Im Ruhewald Gifhorn wurde jüngst das Wegenetz erneuert und lädt zu ruhigen Waldspaziergängen ein.

Foto: Privat

Auch im Ruhewald Gifhorn in Kästorf können bis zu zwölf Urnen unter einem Baum beigesetzt werden, Paarbäume bieten bis zu sechs Plätze. „Dann haben wir noch den Waldruheplatz“, ergänzt Betreiber Andreas Günter. „Den kann man sich vorstellen wie eine Urnenfläche auf einem Friedhof.“ An den Seiten hat der gelernte Tischler- und Bestattermeister rustikale Eichenbohlen angebracht, an denen die Namen der Verstorbenen sowie ihr Geburts- und Sterbejahr angebracht sind.

Wer sich nicht mit Fremden einen Baum teilen möchte, der sichert sich einen Freundschafts- oder Familienbaum mit seinen bis zu zwölf Plätzen.

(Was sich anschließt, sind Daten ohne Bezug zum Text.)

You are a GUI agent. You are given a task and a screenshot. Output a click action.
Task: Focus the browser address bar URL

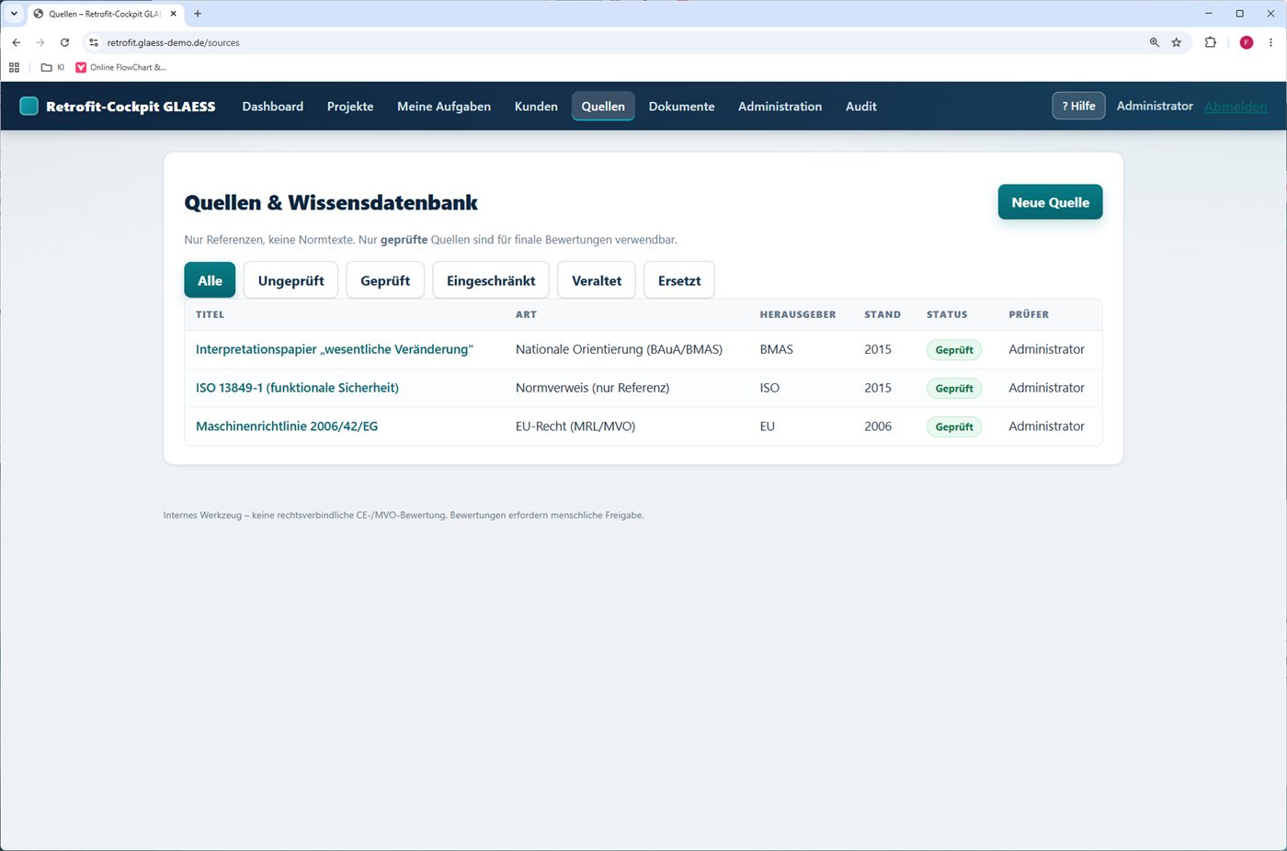173,42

Gruppenführungen durch seinen Ruhewald bietet auch Andreas Günter regelmäßig an. „Gerne mache ich auch spontane kleine Waldführungen.“ Den Andachtsplatz hat Andreas Günter eigenhändig ausgestattet mit einem Rednerpult, einem Kreuz, 24 Eichenstämmen zum Sitzen sowie einem Baumstumpf, auf dem die Urne abgestellt werden kann. Sogar ein Stromanschluss ist vorhanden. Das Gelände ist ebenerdig „und mit dem Rollstuhl oder Rollator befahrbar“. Zudem stehen die Kapelle und der Glockenturm auf dem angrenzenden Waldfriedhof zur Verfügung – „bei uns wird noch von Hand geläutet“.